Reproduce only the part of the rows that starts with the line containing "will click(x=58, y=13)." and ends with the line containing "click(911, 527)", replacing "Utility" with "Audio" and leaving everything else unchanged.

> _Source material_

%%

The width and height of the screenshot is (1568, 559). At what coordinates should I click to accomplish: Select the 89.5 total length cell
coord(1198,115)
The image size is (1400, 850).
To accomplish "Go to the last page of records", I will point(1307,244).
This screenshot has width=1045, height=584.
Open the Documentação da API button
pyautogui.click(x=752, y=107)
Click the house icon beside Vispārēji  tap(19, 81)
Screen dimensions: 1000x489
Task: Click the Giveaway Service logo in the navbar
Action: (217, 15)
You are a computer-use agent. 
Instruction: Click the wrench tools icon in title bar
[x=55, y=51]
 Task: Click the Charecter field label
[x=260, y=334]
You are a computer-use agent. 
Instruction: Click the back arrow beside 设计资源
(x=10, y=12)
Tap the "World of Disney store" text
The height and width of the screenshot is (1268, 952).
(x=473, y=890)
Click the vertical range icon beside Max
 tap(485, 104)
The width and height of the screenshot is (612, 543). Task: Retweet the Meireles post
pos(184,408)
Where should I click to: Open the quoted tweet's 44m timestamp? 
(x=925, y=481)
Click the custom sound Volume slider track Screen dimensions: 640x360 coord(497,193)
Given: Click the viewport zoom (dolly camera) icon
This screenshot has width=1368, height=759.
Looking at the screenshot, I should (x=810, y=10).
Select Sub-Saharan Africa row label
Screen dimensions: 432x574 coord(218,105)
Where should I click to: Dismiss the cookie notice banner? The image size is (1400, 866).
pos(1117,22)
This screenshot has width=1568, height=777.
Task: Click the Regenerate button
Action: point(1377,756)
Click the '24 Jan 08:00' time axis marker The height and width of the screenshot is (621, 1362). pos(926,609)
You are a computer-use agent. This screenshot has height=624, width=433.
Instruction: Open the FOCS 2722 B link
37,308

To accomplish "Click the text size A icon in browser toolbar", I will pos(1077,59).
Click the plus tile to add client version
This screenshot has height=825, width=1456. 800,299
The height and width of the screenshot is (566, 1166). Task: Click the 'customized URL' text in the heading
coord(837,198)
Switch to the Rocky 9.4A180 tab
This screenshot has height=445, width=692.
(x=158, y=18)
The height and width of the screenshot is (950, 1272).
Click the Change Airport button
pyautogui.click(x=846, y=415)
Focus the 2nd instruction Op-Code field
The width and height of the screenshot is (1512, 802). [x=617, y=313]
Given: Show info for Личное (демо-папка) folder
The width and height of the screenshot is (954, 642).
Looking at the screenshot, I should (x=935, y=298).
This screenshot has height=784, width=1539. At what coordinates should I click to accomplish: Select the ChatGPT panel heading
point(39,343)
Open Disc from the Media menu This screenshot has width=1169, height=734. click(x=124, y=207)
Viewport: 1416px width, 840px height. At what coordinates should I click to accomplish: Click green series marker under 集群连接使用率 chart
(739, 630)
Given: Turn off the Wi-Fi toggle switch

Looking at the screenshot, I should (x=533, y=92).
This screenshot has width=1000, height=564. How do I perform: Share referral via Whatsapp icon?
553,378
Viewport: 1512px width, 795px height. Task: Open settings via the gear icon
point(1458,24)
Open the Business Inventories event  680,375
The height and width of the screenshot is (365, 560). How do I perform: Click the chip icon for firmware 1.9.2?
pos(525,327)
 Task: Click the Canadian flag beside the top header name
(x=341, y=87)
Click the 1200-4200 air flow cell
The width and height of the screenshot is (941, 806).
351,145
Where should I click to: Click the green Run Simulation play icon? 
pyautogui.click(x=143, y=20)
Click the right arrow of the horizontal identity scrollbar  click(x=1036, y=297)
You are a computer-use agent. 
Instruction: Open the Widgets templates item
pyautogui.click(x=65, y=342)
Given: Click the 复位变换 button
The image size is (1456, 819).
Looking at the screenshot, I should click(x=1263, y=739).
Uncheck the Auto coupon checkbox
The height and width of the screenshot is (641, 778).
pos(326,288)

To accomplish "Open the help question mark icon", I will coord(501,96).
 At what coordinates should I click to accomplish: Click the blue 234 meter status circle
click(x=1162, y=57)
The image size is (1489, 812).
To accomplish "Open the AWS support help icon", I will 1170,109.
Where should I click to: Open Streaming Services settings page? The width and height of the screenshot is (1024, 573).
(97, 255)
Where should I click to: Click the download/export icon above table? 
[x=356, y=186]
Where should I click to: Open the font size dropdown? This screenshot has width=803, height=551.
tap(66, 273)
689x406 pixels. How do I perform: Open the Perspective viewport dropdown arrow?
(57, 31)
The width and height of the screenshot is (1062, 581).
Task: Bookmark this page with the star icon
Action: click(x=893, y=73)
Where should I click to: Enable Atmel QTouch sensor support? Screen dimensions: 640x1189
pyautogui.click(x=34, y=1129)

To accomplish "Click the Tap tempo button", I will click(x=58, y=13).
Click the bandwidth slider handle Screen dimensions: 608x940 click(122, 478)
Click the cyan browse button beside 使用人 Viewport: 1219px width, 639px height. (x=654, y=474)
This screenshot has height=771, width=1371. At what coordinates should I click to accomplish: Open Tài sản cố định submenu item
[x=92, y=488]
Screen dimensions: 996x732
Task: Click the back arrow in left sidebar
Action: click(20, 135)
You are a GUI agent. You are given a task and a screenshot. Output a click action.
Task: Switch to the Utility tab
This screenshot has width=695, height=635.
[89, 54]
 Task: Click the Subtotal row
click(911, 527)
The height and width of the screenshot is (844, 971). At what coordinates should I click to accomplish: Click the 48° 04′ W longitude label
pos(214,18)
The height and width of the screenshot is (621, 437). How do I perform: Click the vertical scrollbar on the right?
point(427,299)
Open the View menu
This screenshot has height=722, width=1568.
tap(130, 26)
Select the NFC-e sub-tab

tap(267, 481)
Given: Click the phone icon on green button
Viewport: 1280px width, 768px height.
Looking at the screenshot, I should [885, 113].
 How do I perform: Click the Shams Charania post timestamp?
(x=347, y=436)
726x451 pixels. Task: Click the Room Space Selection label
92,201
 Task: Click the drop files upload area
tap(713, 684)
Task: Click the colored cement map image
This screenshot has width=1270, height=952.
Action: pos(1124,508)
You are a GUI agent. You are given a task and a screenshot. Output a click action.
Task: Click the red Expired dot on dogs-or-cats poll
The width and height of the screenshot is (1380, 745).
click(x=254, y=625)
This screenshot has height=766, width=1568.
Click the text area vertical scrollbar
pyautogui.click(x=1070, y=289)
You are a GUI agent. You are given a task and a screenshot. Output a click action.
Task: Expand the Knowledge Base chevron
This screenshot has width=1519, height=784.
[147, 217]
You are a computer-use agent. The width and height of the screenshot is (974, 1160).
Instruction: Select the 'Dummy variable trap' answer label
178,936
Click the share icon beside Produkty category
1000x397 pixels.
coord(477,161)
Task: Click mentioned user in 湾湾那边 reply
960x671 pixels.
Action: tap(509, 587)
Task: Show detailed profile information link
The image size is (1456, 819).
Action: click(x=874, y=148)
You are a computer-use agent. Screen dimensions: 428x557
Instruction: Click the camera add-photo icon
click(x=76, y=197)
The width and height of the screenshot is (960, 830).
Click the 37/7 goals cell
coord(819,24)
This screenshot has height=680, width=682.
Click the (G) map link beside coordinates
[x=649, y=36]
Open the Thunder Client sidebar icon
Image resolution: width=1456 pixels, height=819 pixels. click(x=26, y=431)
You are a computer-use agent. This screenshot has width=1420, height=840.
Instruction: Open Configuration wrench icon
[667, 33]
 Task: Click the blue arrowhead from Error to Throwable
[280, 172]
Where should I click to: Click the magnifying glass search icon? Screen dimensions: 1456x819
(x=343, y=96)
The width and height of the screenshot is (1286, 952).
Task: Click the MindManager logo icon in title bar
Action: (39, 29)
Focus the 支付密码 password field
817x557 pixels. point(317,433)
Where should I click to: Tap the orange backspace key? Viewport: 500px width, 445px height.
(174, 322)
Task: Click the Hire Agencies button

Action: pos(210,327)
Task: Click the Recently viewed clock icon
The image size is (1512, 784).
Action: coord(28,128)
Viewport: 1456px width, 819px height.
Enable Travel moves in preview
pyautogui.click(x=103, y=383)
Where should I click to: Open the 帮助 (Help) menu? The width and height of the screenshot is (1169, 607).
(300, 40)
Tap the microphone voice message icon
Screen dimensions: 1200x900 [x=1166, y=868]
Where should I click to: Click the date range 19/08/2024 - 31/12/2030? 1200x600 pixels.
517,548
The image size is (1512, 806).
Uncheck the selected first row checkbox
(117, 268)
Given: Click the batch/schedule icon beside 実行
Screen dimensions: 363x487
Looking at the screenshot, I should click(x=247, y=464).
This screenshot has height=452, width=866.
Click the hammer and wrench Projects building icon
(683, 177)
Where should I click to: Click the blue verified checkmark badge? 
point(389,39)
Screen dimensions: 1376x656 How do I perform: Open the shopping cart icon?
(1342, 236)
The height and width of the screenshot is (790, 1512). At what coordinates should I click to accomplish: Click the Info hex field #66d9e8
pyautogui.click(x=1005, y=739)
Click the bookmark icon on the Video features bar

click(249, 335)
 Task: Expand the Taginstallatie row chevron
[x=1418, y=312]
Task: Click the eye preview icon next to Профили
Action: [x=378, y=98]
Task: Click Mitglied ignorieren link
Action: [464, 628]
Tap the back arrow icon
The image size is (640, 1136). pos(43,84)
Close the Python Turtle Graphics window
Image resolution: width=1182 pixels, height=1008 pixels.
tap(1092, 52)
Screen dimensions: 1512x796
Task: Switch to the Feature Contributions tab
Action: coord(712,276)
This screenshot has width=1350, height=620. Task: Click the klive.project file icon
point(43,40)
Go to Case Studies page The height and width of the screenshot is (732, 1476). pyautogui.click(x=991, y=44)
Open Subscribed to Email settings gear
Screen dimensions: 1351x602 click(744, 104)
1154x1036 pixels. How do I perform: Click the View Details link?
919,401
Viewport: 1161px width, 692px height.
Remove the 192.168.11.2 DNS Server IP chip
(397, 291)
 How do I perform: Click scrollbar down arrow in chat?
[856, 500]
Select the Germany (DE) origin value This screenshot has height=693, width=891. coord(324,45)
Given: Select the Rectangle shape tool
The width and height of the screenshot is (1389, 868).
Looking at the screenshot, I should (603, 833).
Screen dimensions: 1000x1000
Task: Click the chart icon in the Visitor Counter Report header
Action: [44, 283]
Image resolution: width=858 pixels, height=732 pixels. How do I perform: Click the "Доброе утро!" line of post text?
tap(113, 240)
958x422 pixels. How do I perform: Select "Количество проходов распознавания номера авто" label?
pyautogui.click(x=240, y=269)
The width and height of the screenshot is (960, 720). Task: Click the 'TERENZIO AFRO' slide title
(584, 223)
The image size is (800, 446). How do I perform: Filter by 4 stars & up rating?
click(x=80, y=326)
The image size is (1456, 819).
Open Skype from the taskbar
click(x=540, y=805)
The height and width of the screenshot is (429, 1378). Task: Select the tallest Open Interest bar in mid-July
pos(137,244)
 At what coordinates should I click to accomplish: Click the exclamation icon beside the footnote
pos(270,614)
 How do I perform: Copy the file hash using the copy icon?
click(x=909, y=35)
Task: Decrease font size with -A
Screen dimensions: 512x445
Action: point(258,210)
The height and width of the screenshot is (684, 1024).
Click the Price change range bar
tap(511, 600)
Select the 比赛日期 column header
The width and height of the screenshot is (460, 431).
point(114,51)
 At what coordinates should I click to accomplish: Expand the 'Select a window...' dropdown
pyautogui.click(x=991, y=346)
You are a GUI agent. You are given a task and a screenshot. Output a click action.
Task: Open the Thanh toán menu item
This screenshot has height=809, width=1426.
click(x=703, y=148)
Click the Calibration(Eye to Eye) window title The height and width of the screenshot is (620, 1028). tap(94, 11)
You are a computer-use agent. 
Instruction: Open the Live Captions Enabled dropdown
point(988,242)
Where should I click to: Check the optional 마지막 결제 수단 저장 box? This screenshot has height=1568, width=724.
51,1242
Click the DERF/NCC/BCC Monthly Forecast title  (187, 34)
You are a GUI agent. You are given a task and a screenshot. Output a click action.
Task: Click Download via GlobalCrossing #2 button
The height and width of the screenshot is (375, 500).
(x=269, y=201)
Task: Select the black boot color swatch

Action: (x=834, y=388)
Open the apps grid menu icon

%%

> _Answer to the task_
To accomplish "Click the Tap tempo button", I will click(x=58, y=13).
Click the bandwidth slider handle Screen dimensions: 608x940 click(122, 478)
Click the cyan browse button beside 使用人 Viewport: 1219px width, 639px height. (x=654, y=474)
This screenshot has height=771, width=1371. At what coordinates should I click to accomplish: Open Tài sản cố định submenu item
[x=92, y=488]
Screen dimensions: 996x732
Task: Click the back arrow in left sidebar
Action: click(20, 135)
You are a GUI agent. You are given a task and a screenshot. Output a click action.
Task: Switch to the Audio tab
This screenshot has width=695, height=635.
[89, 54]
 Task: Click the Subtotal row
click(911, 527)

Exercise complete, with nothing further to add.